Started the day today with some comments over at ArtFCity.
First off, a reply to the assertion that a gallery using an animated GIF as a teaser for a video artist is an example of "galleries embracing animated GIFs." The subject matter is the vastly overrated Takeshi Murata -- curators seem to love him but what about the rest of us?
A gallery using a GIF to advertise isn't exactly "embracing the animated GIF." Salon 94 seems quite taken with Murata as a full-spectrum digital animation artist with "innovative and evolving processes rang[ing] from intricate hand-drawn animations to installations accenting the defects and broken codes of film, advertising and pop culture." (Always with the codes -- surely that stuff's been thoroughly decoded by now.) GIFs aren't mentioned in the press materials.

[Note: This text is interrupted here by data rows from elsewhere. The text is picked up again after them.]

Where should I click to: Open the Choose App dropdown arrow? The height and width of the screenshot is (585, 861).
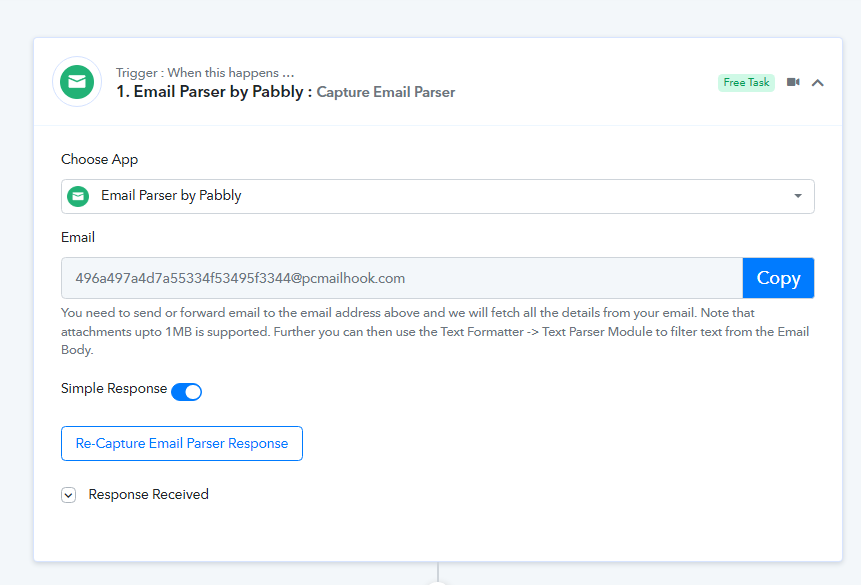[798, 196]
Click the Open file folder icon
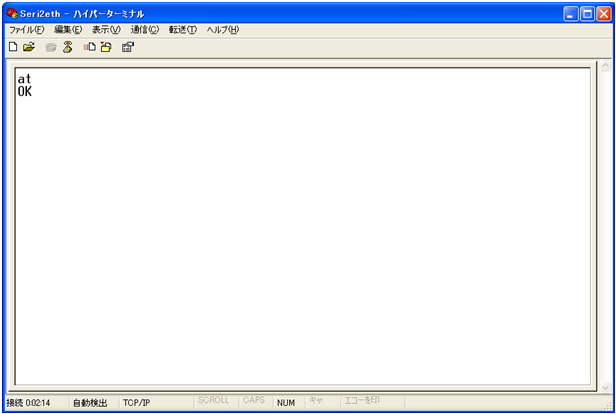This screenshot has height=414, width=616. click(29, 47)
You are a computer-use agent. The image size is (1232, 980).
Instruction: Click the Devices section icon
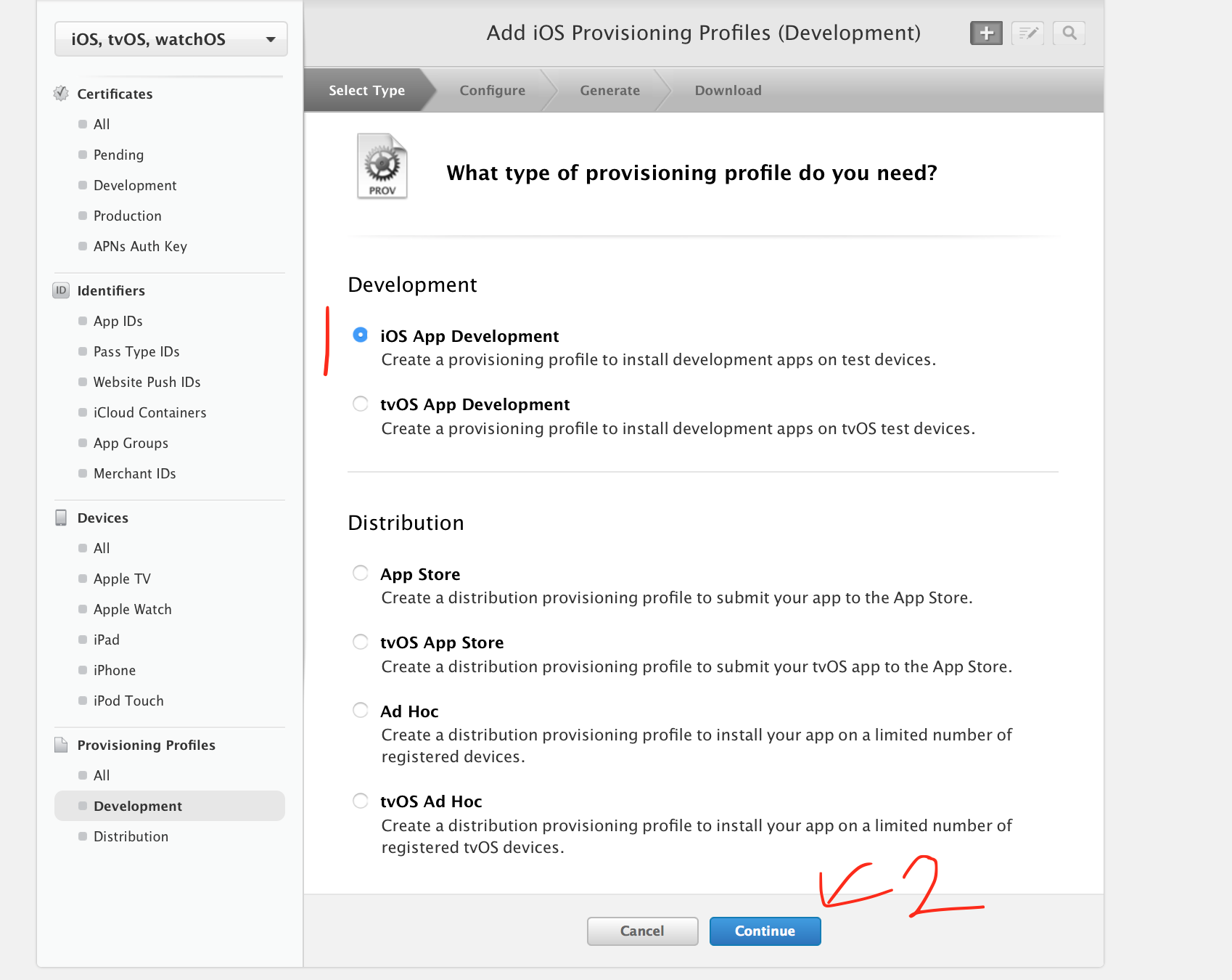[x=61, y=518]
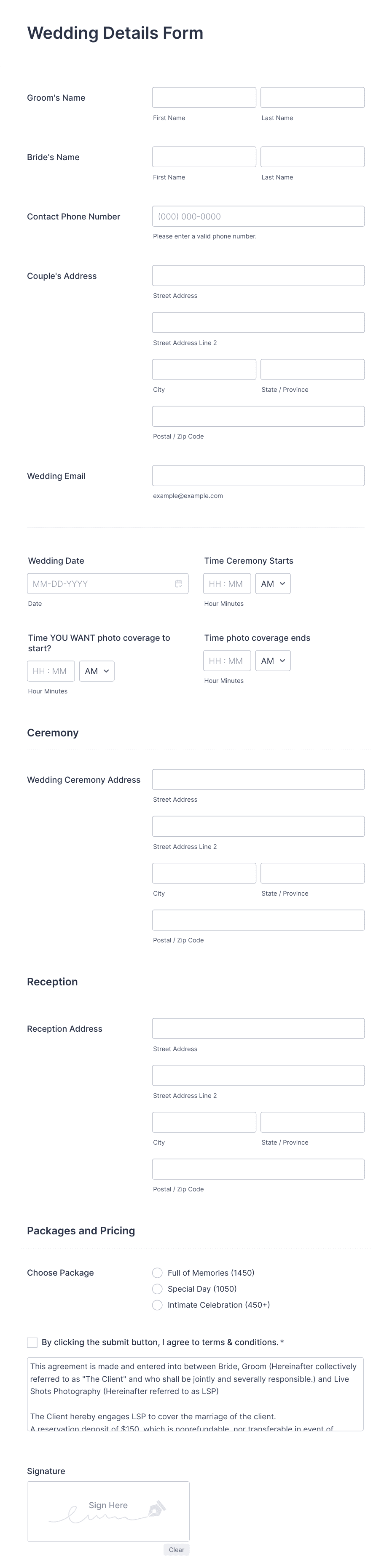Click Wedding Ceremony Street Address field
The height and width of the screenshot is (1568, 392).
coord(258,779)
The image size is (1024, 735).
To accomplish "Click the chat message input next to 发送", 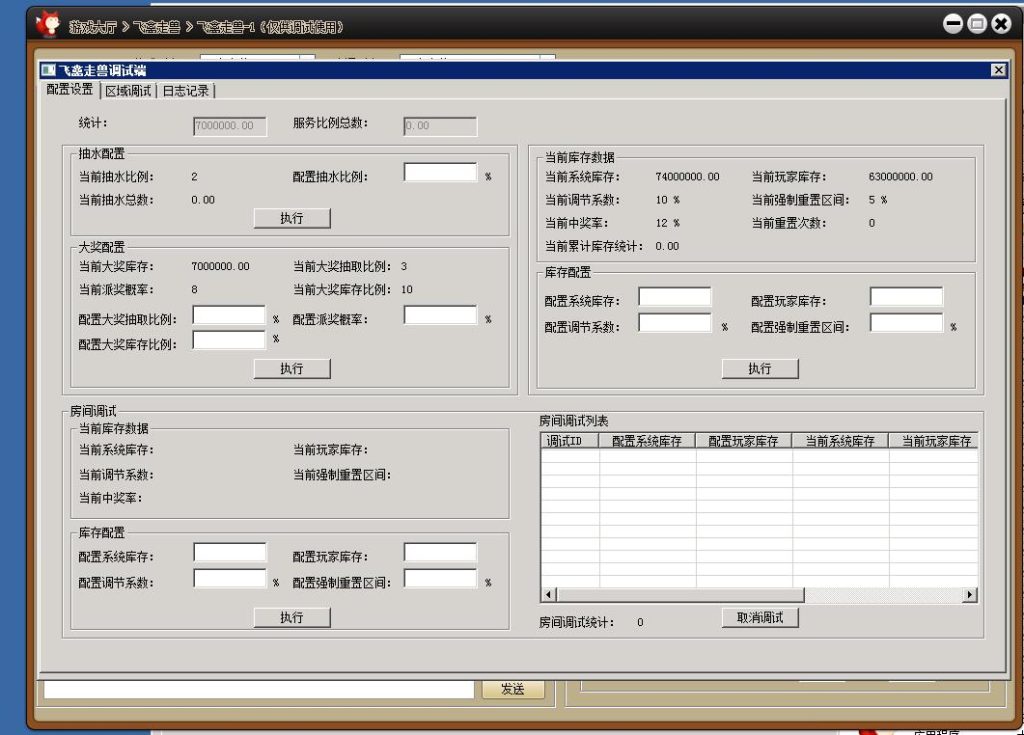I will pyautogui.click(x=258, y=689).
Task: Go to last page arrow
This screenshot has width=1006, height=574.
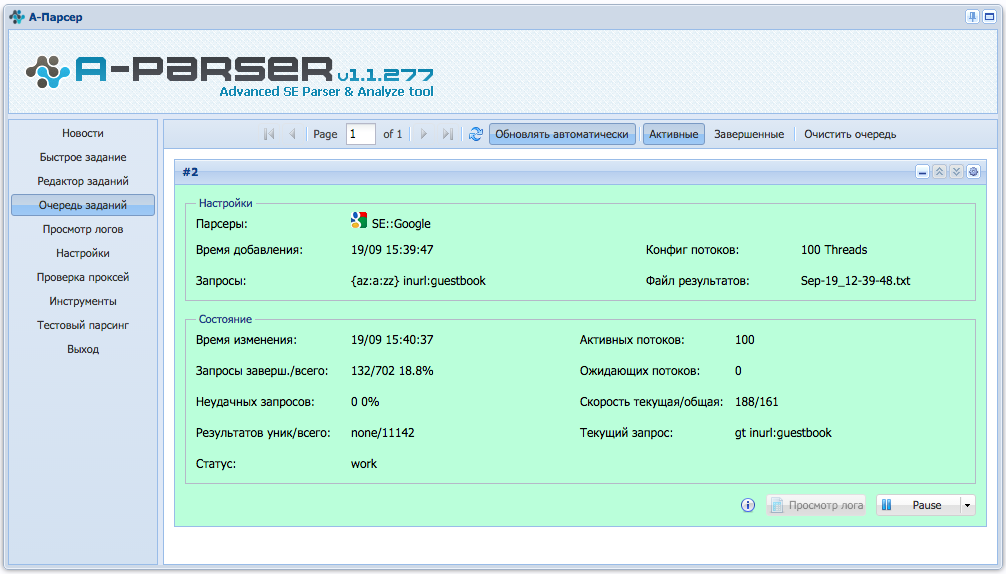Action: (x=447, y=134)
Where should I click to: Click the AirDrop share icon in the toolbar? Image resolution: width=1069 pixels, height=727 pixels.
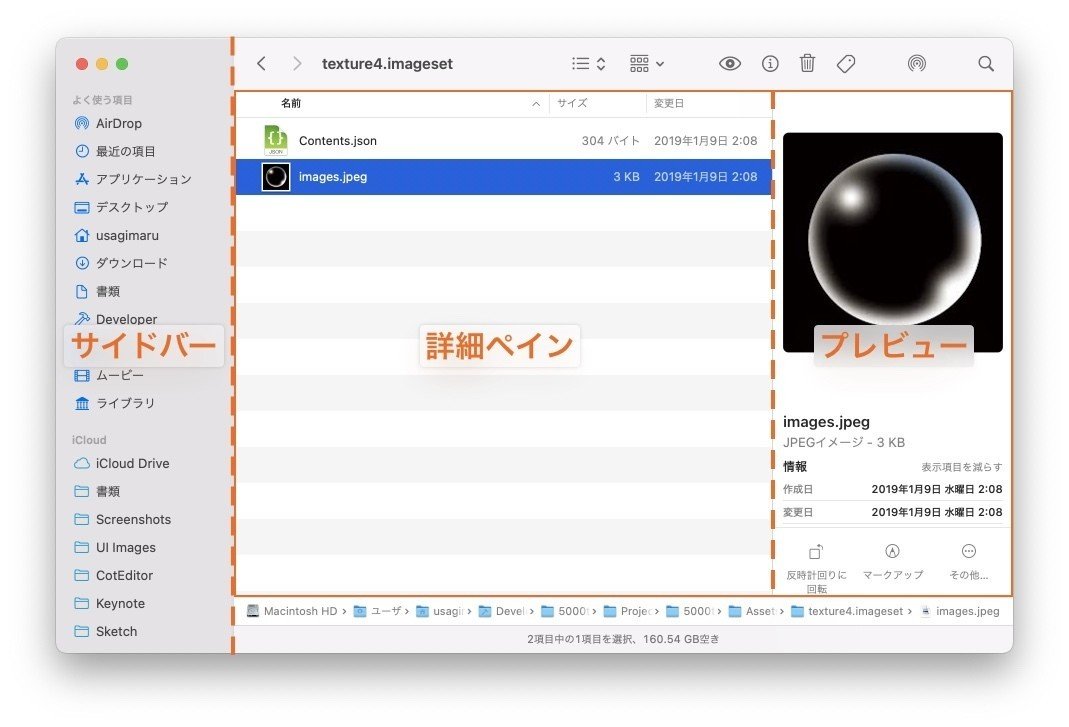(x=919, y=63)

The GIF you chose here falls more in the category of "clip from longer video" than anything inherently GIF-like. Murata got known in the new media world for his "datamoshing" style glitch art but by the time he appeared in the New Museum's "Free" show, he was doing bulbous Pixar style animation, which, it must [b]e said, was awkwardly paced and kind of terrible. A rubbery-looking werewolf riding a motorcycle through a wind farm isn't something we especially need to see in the gallery environment -- Disney and Dreamworks have this kind of material covered.
Next, some questions about an abstract animation that appears on a Smartphone -- essentially, is this phone art or GIF art and does it matter?
There might be some questions raised here about the relationship of the phone to the animation. Is the phone part of the GIF or is it an arbitrary static frame for the GIF? Is the "slow, methodical perspectival move back and forth in space" related to "swooping" or "swiping" movements on an Apple smartphone? Would it be possible to view this GIF fullscreen on an actual phone and have it look like this (with or without the viewer's hand movement interacting with it)? Or is this a purely fictional superimposing of an abstract GIF animation that could appear on a PC or other device into the familiar narrow, vertical rectangle of the phone? PC GIFs are often landscape because that's the screen orientation; this one is notably vertical -- is this indicative of a future shift in our animation-viewing habits or is it an arbitrary graft? That sort of thing.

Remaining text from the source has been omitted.